‘We need to have a good race’: Austin Hill eyeing bounce-back at Dover
Even though Austin Hill has already locked himself into the Gander Outdoors NASCAR Truck Series playoffs thanks to his season-opening win at Daytona, the 25-year-old knows he needs to have a good performance Friday at Dover.
Over the past three races, Hill has a 16th-place finish sandwiched around a pair of DNF’s. Since winning the opener and following that up with a seventh at Atlanta, he slipped from first in the standings to seventh, 49 points behind leader Stewart Friesen.
“We need to have a good race this weekend because the last three races have been so bad for us,” Hill told TRE on Friday. “We have to get all that behind us. We’ve had the speed. We’ve had top-five speed really everywhere we’ve been other than Martinsville. Everywhere else we’ve had top-five speed and now we need to make it to the end of the race.”

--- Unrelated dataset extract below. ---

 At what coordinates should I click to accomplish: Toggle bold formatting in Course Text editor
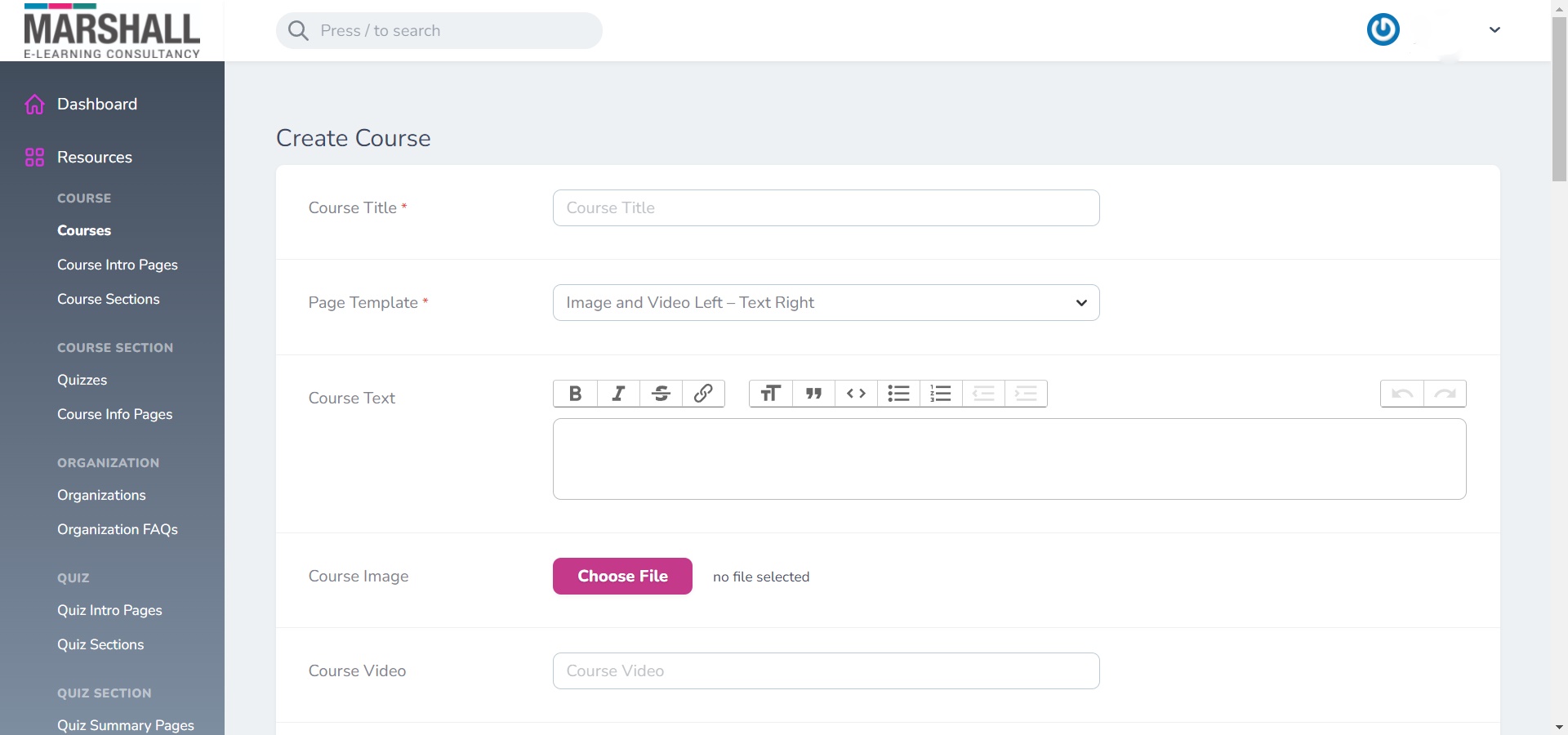click(575, 394)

Fortunately for Hill, the need to perform comes at a place where he’s had success. Hill has two K&N Pro Series East wins at the Monster Mile in three starts (2013 and 2014). Hill’s 2013 K&N East win actually came in his first start at the track, and from that point on, the demanding concrete mile oval played to his liking.
“It almost feels like you’re on a roller coaster,” Hill said. “The landing and everything is so harsh. There’s a lot of G-Force that goes on your body when that frontend gets light and it lands really hard. Something about this racetrack I pick up and kind of stuck with it.
While his best finish in a truck at Dover is a measly 16th, Hill hasn’t had contending equipment over the years. This year with Hattori Enterprises, the team that fielded Brett Moffitt’s championship season last year, Hill feels he has top-five speed almost every week.
“This year with HRE, we’ve unloaded swinging,” said Hill, who was third in Practice 1 and 14th in Practice 2 on Thursday. The Hattori Racing Enterprises driver will start Friday’s JEGS 200 in 12th after laying down a lap of 158.221 MPH.
Hill has also tinkered with his gear and transmission ratio, particularly with second and third gears, working through the kinks and transition of one race team to another.
“I felt like we were losing a little bit when we were shifting from second to [third] gear,” Hill said. “It felt like it was just too long of a shift. We went from second to third, they would kind of gap us a bit. From third to fourth, we’d suck back up, but you don’t want to leave that gap.”
And though Hill knows he needs to perform for morale, he can go about his business with less apprehension, given he’s already locked in the playoffs.
“You can be a little more relaxed,” Hill said. “Yeah, having that win, you can take some chances and do some things on the racetrack. If you get down to the end of the race in a fuel mileage race or something, and we know we’re a lap or two short, we might just go for it and go for the win. And if we finish 18th, then who cares. We know we already have a win under our belt.”
But on Friday, an 18th won’t do Hill any good. A Miles the Monster in hand? That’s more like it.
“Every week we race we’re on kill mode,” Hill said. “We’re here to take home that Monster trophy.”